What is backtracking?

carussell · on Feb 8, 2017

Looks like there's (a lot of) confusion in these comments about the difference between backtracking and backreferences.

The `\2` in Phritzy's snippet is a backreference.

Backtracking is an implementation strategy for writing a regular expression engine.

I don't know why anyone choosing an engine would "require backtracking". It's an implementation detail, not a feature. (Although the fact that Thompson NFAs avoid exponential time complexity inherent to backtracking is something that I suppose could be considered a feature.)

Here's a link to some real literature:

https://swtch.com/~rsc/regexp/regexp1.html

geofft · on Feb 8, 2017

From the RE2 wiki:

"As a matter of principle, RE2 does not support constructs for which only backtracking solutions are known to exist. Thus, backreferences and look-around assertions are not supported."

From your link:

One common regular expression extension that does provide additional power is called backreferences. A backreference like \1 or \2 matches the string matched by a previous parenthesized expression, and only that string: (cat|dog)\1 matches catcat and dogdog but not catdog nor dogcat. As far as the theoretical term is concerned, regular expressions with backreferences are not regular expressions. The power that backreferences add comes at great cost: in the worst case, the best known implementations require exponential search algorithms, like the one Perl uses. Perl (and the other languages) could not now remove backreference support, of course, but they could employ much faster algorithms when presented with regular expressions that don't have backreferences, like the ones considered above. This article is about those faster algorithms.

If your regex has backreferences, or look-ahead/look-behind assertions, or similar things, then your regex engine must support a backtracking strategy.

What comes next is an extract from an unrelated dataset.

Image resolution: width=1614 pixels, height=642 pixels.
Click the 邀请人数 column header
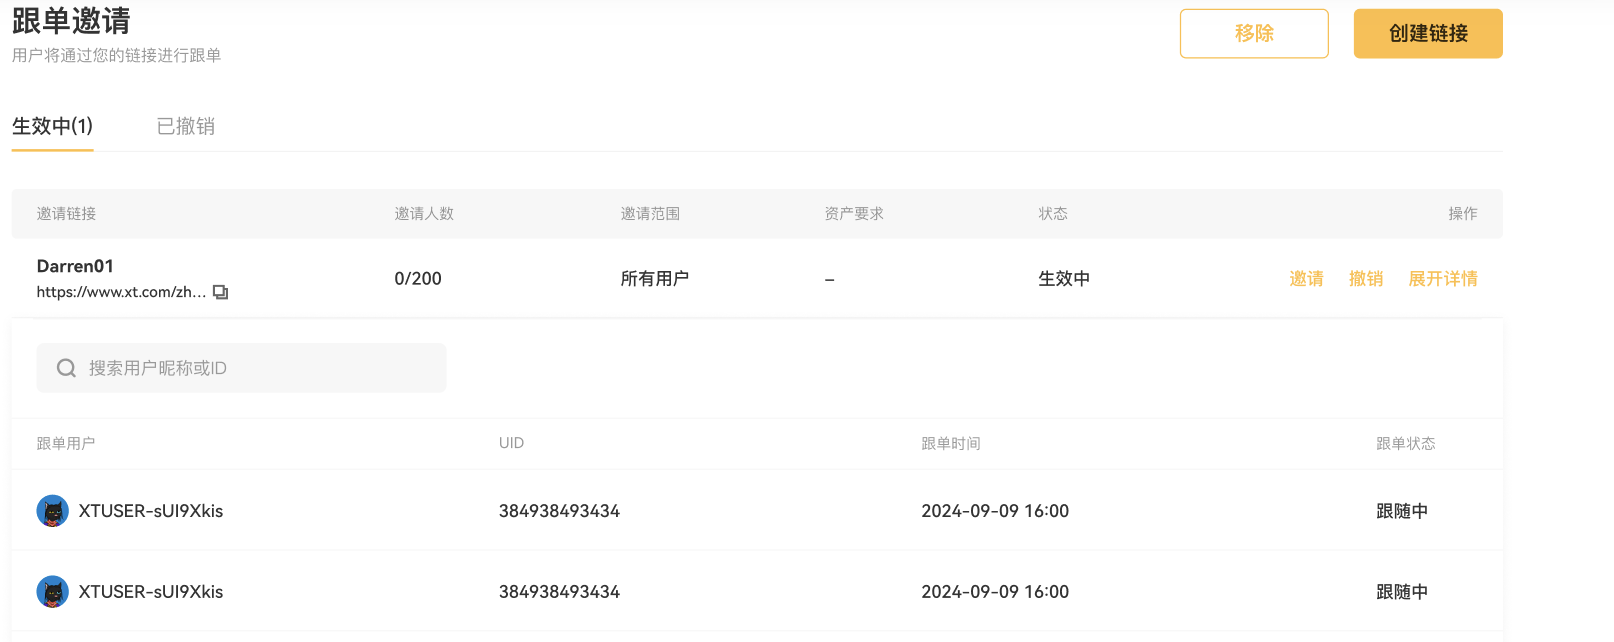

If you do not need backreferences or similar things, then your regex engine may still choose to use backtracking, but does not need to.

RE2 is a regex engine that prioritizes never using backtracking as an implementation detail, and therefore does not support backreferences as a matter of external API.

RE2 is not able to evaluate Phritzy's regex.

carussell · on Feb 8, 2017

> If your regex has backreferences, or look-ahead/look-behind assertions, or similar things, then your regex engine must support a backtracking strategy.

There's a morphism that maps Phritzy's pattern to an equivalent pattern that can be matched with a Thompson NFA. (It's a similar strategy to the one that allows you to take an NFA and turn it into a DFA.) You can perform a sort of "static decomposition" on a subset of patterns containing backreferences, such that /(cat|dog)\1/ for example decomposes into /catcat|dogdog/. The caveat is that this isn't fully generalizable for all patterns containing backreferences.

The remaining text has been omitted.